▶ _Problem description_:
Look for the line containing "The width and" in the listing below; from there, output every line exactly, the last one included.
........
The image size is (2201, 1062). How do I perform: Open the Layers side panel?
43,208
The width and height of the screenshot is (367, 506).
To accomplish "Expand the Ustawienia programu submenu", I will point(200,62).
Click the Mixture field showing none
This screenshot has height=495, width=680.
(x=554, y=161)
........
▶ _Your response_:
The width and height of the screenshot is (367, 506).
To accomplish "Expand the Ustawienia programu submenu", I will point(200,62).
Click the Mixture field showing none
This screenshot has height=495, width=680.
(x=554, y=161)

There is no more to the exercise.